# Mean Field Linear Quadratic Control: FBSDE and Riccati Equation   Approaches

**Authors:** Bingchang Wang, and Huanshui Zhang

arXiv: 1904.07522 · 2019-04-17

## TL;DR

This paper develops a comprehensive framework for mean field linear quadratic control problems, deriving decentralized control laws via FBSDE and Riccati equations, and establishing their social optimality and Nash equilibrium properties.

## Contribution

It introduces a novel approach combining FBSDE and Riccati equations to design decentralized controls for mean field LQ control and game problems, linking open-loop and feedback solutions.

## Key findings

- Decentralized controls are asymptotically social optimal.
- Decentralized controls form an asymptotic Nash equilibrium.
- Proposed controls are equivalent to previous feedback strategies.

- **WHAT THIS EXERCISE ASKS**
- A) Answer these questions about the summary of the mean field control paper:
(i) Under what arXiv number is the paper listed?
(ii) Which two approaches does the paper combine to design decentralized controls?
(iii) To which earlier strategies are the proposed controls said to be equivalent?
- B) In the paper summary, write out the part from "This paper develops" to "asymptotically social optimal." again, with "FBSDE" swapped for "forward-backward stochastic differential equation".
- C) Extend the summary of the mean field control paper past its last line.
The entries that follow have nothing to do with the paper summary above.

- **EXCERPTED RECORDS**
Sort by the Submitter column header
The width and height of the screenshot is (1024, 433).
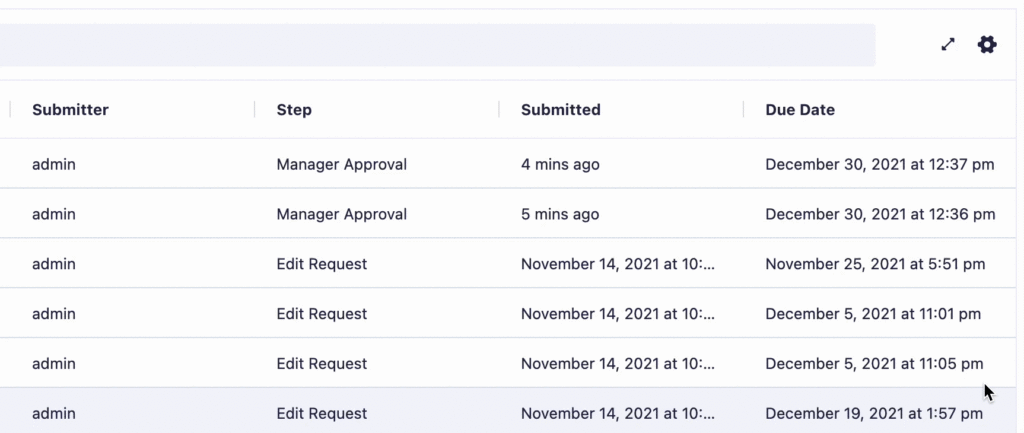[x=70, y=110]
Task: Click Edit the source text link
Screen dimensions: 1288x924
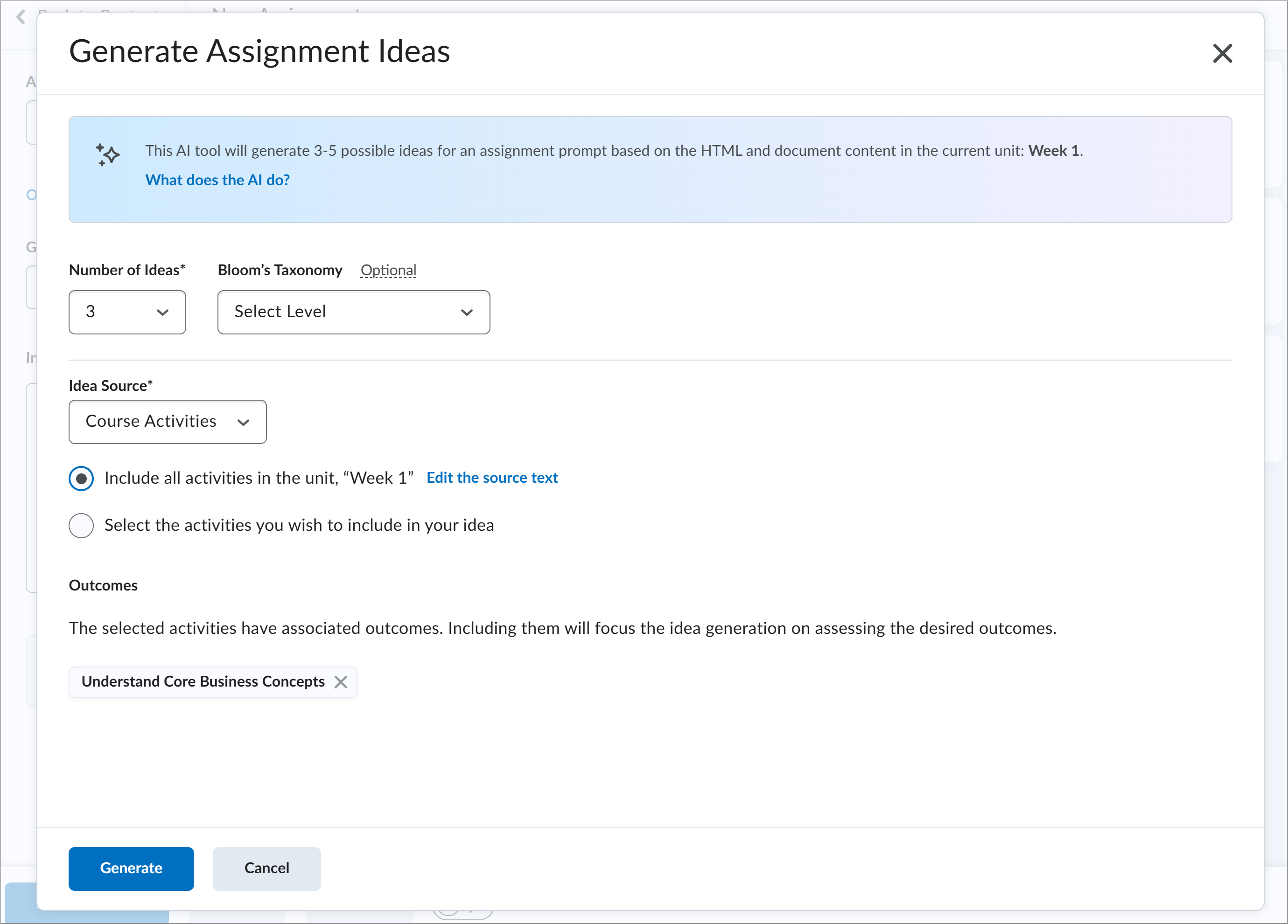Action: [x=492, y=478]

- **ANSWERS**
- A)
(i) 1904.07522
(ii) FBSDE and Riccati equations
(iii) Previous feedback strategies

- B)
This paper develops a comprehensive framework for mean field linear quadratic control problems, deriving decentralized control laws via forward-backward stochastic differential equation and Riccati equations, and establishing their social optimality and Nash equilibrium properties.

## Contribution

It introduces a novel approach combining forward-backward stochastic differential equation and Riccati equations to design decentralized controls for mean field LQ control and game problems, linking open-loop and feedback solutions.

## Key findings

- Decentralized controls are asymptotically social optimal.

- C)
## Abstract

This paper studies social optima and Nash games for mean field linear quadratic control systems, where subsystems are coupled via dynamics and individual costs. For the social control problem, we first obtain a set of forward-backward stochastic differential equations (FBSDE) from variational analysis, and construct a feedback-type control by decoupling the FBSDE. By using solutions of two Riccati equations, we design a set of decentralized control laws, which is further proved to be asymptotically social optimal. Two equivalent conditions are given for uniform stabilization of the systems in different cases. For the game problem, we first design a set of decentralized control from variational analysis, and then show that such set of decentralized control constitute an asymptotic Nash equilibrium by exploiting the stabilizing solution of a nonsymmetric Riccati equation.   It is verified that the proposed decentralized control laws are equivalent to the feedback strategies of mean field control in previous works. This may illustrate the relationship between open-loop and feedback solutions of mean field control (games).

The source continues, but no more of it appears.